AFR Caching

freedman at FreeFormIT.com (Keith Freedman) · Thu, 23 Oct 2008 00:12:55 -0700

At 11:47 PM 10/22/2008, martin wrote:
>Thanks for the prompt reply, folks.
>
> > AFR uses a database like journal to keep track of changes. When a node
>
> > comes back up, there will be a record on other nodes to say *some*
>changes > are pending on the node that was down. AFR then simply copies
>the entire  > file and/or creates files on the node that came back up.
>
>So is that the point of the lazy healing? When a node is defined as
>'dirty' any file access is verified with the 'other' node?  What then
>determines when the pair of nodes are 'clean'? Is that the
>responsibility of the surviving node?
>
>My case is this - I have 2 nodes with 10,000,000 + files AFR'd for
>disaster tolerance.
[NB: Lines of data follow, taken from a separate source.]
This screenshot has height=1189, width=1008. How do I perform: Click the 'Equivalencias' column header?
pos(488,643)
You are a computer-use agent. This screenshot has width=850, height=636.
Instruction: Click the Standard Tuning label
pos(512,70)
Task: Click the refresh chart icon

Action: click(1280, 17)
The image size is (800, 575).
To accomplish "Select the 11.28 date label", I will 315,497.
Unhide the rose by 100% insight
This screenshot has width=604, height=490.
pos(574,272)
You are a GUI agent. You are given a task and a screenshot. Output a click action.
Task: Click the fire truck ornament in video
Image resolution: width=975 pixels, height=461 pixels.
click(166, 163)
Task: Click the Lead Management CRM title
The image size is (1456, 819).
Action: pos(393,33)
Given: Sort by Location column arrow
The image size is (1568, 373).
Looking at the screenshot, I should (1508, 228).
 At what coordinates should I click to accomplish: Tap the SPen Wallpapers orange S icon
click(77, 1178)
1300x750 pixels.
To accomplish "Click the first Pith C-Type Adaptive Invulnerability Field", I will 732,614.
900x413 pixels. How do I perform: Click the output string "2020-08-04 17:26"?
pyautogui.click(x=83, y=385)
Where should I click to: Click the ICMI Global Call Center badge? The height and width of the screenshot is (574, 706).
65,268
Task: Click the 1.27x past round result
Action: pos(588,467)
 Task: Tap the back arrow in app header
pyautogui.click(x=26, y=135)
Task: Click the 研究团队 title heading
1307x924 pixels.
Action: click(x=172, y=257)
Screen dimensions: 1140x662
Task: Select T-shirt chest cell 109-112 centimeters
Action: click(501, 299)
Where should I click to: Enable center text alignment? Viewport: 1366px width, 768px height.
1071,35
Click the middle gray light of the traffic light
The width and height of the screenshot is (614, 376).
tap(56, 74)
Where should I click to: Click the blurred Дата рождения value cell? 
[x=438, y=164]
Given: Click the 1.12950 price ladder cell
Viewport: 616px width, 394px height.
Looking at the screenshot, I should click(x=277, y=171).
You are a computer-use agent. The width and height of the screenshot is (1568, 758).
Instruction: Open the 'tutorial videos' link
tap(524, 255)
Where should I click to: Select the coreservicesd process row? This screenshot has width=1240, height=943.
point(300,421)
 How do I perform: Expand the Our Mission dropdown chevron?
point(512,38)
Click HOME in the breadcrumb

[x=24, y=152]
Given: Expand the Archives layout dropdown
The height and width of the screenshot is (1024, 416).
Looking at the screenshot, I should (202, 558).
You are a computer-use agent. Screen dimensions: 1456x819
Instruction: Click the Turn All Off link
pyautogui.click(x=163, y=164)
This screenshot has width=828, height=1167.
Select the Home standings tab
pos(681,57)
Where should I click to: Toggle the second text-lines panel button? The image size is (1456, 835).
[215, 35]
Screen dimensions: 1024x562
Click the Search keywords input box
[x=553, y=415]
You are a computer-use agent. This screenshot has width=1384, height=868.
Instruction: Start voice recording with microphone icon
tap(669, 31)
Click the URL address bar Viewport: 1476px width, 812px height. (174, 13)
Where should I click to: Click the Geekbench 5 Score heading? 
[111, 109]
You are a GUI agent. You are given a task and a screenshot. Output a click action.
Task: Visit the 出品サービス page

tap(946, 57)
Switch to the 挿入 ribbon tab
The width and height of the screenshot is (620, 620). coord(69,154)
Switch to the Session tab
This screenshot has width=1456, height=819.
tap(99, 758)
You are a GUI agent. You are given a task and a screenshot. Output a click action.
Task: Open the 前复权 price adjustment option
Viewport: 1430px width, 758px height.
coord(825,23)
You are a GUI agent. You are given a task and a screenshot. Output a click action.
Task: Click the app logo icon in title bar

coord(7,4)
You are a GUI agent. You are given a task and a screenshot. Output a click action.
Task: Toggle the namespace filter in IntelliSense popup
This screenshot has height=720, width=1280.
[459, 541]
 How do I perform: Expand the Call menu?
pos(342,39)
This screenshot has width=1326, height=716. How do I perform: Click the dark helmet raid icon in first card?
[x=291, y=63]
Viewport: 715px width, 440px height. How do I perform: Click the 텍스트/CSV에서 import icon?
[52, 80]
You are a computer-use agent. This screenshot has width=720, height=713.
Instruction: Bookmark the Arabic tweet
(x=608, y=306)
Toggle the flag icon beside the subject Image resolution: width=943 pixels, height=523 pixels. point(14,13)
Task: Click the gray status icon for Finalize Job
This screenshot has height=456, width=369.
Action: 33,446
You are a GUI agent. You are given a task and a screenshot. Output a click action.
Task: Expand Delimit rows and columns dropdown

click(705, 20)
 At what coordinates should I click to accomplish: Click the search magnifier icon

Im developing an SOP for restoration after an event
>but am working through consequences of aftershock events, and I am not
>clear at present

here is how I think things would have to work for your case.
basically you'd have to use one of the "find" commands to force 
auto-healing on the DR volume after a service interruption.

the number of files wouldn't be the bottleneck in this case but 
rather the number of directories. (they'll correct me if I'm wrong).

recently, I went through this with a server.. it was offline for 
about 24 hours, and I ran the find command from the wiki and it took 
about 20 minutes to run through a 40 GB volume (there weren't many 
updates.. if you have a lot of updates itll take longer obviously.

it seemed that large directories are a performance issue run time, 
but seem to make it faster when you're recovering.

Keith